• Warning: Spoilers
    Piedras Verdes, loosely translated in English as "Mystic Stones", is the debut feature of director Ángel Flores Torres and starts out as pure soap opera melodrama but becomes something else. In fact, both Vanessa Bauche and veteran Mexican soap star Blanca Sánchez are no strangers to the genre. Bauche may be better known to English viewers who will remember her as Susanna in the acclaimed Perros Amores.

    Here she is Mariana, who has been sold as a black market baby to a rich and powerful Mexican couple when her mother unexpectedly dies in a horrible accident in the beginning scenes of the movie. She is sent off to Catholic boarding school until her adoptive father dies and she returns home, ambivalent about her life and plans. She clashes wills with her stepmother and after her car is stolen by a valet, of all things, she is evicted from the house and refused any inheritance. The most striking thing here is her determination and her strong willed determination to persevere in the face of adversity, and Bauche conveys this impressively.

    From there, her situation quickly deteriorates after she tries recreational drugs and moving in with a wealthy playboy. Her boyfriend becomes abusive and during one altercation she pushes him out the window, accidentally. She assumes he is dead and hastily runs away, not knowing where to go or what to do. Up to this point, the movie treads no new ground and is fairly predictable, yet it is all interesting somehow. The scenes where Mariana interacts with her stepmother provide the movie with the most momentum, unfortunately it is at this point her stepmother becomes ill and dies. It is here the movie becomes confusing, as it unexpectedly shifts gears and essentially changes genres, becoming a road movie (similar to Lucia, Lucia, a movie in which the pilgrimmage thing was presented much better). But it's a bad move, as director Torres leaves conventional ground and the movie uncomfortably changes scenes from Mexico City to the jungle, practically grinding to a halt and becoming bogged down in subterfuge, and later strange mystical going ons. Thereafter, the scene changes once again to the northern desert and stays there the rest of the movie, slightly picking up speed as she unravels information leading her to her real father, but losing focus again during a mystical desert sojourn which is confusing to the viewer. To put it bluntly, the movie bites off more than it can chew and spit out. Torres had a good thing going with the firm plot and characters he put forth, so it's not quite clear why he felt the need to convert the movie into something else than what he started out to convey. Bauche's acting is good, and in the first part when the focus is on her survival and ingenuity it clicks. I thought the usual themes of alienation, social isolation, violence in the barrio and police corruption would be addressed here, but they are just skimmed over here.

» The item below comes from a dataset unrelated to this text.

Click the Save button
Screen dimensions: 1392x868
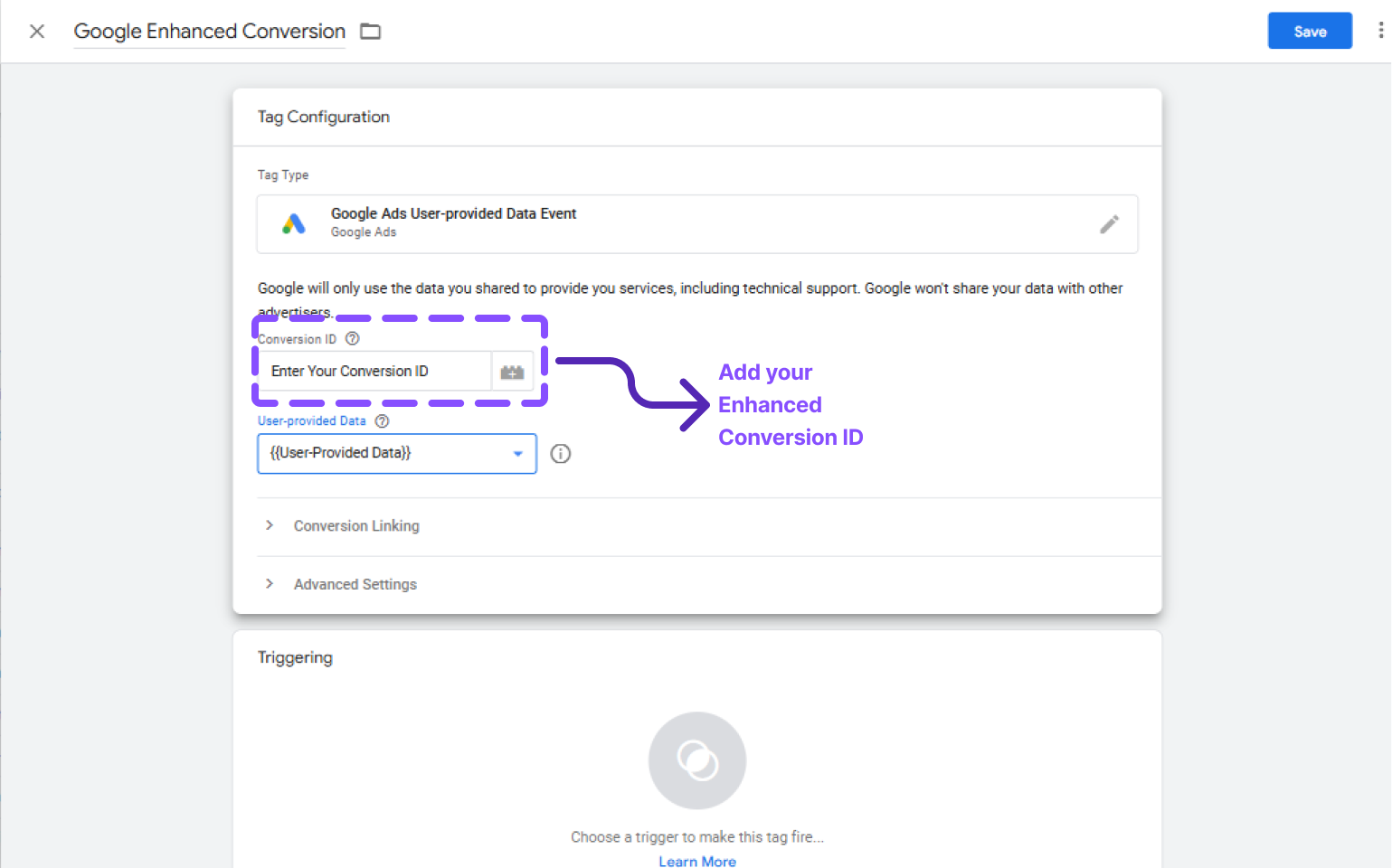(x=1309, y=31)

    No, this movie turns into a young woman's quest to find her biological father, which isn't as interesting as you'd think it would be. Frustratingly, the movie doesn't tie up loose ends, but leaves the viewer hanging. Director Torres intentions are good since it's obvious he is trying to discard the soap opera cliché in the beginning by embracing something unconventional, but there he is simply trying to cover too much territory. The premise set up in the beginning, though conventional, was a good thing, so why did he change it?

    Ultimately, this movie isn't really bad, but could've been so much better. It's interesting to note that this same theme, reworked and thrown together with several other subplots, was presented again a year after this movie as an individual story in "Ciudades Oscuras" (2002).